This library would help you to deal with a bunch of data by making use of statistics, time series analysis, and machine learning. Although such academic domains seem to be difficult for most developers, this library targets ordinary scala developers; accordingly, it focus on usability rather than precise definition. Besides, I hope this could be useful for beginners of scala.

Prerequisite

Architecture

Some functions in Scalearn runs on spark, which is constructed on Hadoop distribution
=> spark
The main difference between Hadoop and Spark is that spark concentrates on the tasks which need to load data again and again like machine learning algorithms. For such tasks spark runs much faster( at most 100 times roughly speaking ). Thankfully, it enables us to implement machine learning algorithms running on your distributed system without complicated configuration.

Installation

So far, no sbt installation available, therefore please build on your own ( since this is still the younger version and need to polish to some extent ) .

Quick Start


#Machine Learning


Roughly speanking, machine leaning has two different direction; one is supervised learning, and the other is unsupervised learning. Supervised learning requires you to collect data for study so as to construct classifier for instance, while unsupervised learning doesn't. Scalearn offers some famous methods of them such as k-means, naive bayes, and so on.

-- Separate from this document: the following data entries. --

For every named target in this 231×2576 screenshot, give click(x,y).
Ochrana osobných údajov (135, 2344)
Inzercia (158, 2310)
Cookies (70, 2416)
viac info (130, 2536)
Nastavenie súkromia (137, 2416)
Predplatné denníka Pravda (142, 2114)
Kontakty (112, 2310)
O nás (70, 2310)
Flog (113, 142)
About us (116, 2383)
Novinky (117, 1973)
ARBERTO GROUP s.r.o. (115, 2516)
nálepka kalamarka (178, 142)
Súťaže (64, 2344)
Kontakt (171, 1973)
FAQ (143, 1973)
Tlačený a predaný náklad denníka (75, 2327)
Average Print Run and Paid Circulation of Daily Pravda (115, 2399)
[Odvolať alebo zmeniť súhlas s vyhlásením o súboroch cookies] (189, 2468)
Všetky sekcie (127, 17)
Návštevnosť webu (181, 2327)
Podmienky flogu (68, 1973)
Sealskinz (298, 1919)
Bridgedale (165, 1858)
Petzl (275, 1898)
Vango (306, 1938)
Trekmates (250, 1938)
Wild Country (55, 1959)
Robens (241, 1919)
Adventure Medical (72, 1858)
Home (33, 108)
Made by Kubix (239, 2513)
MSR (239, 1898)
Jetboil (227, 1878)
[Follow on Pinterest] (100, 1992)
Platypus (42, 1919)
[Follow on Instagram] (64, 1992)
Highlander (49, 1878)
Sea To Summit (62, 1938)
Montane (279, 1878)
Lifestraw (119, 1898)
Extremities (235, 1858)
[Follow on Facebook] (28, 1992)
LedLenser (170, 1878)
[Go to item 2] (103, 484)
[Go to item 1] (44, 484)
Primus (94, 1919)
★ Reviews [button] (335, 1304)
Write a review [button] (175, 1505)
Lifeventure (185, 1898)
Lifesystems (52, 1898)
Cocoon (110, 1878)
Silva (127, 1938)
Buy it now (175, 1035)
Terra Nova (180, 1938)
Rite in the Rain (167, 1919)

#Natural Language Processing


  • Supervised Classification

  • import scalearn.classification.supervised._
    
    val file_paths = 
            ListBuffer( 
                ("classA","resource/doc1.txt"),
                ("classA","resource/doc2.txt"),
                ("classA","resource/doc3.txt"),
                ("classB","resource/doc4.txt"),
                ("classB","resource/doc5.txt"),
                ("classB","resource/doc6.txt"),
                ("classC","resource/doc7.txt"),
                ("classC","resource/doc8.txt"),
                ("classC","resource/doc9.txt")
                )
    val nb = NaiveBayes(file_paths)  	
    nb.classify("resource/examine.txt")
    
    val pn = ParallelNaive(file_paths)
    pn.classify("resource/examine.txt")

    As you can expect above, both NaiveBayes and ParallelNaive classes are classifier to classify coming new data based on the past data for studying. The parameter of both classes is the ListBuffer of Pair(class name document belong to , path to the document for study). If the amount of data is not quite a lot, better to run on memory; should use NaiveBayes class as a classifier because it possess whole words on memory including data for study. On the other hand, ParallelNaive requires memory to have only the coming data you wanna classify; slower than NaiveBayes, yet could handle a bunch of data. Also, you could run on Hadoop thanks to Spark if you want. As a default, ParallelNaive utilizes whole cores on your computer.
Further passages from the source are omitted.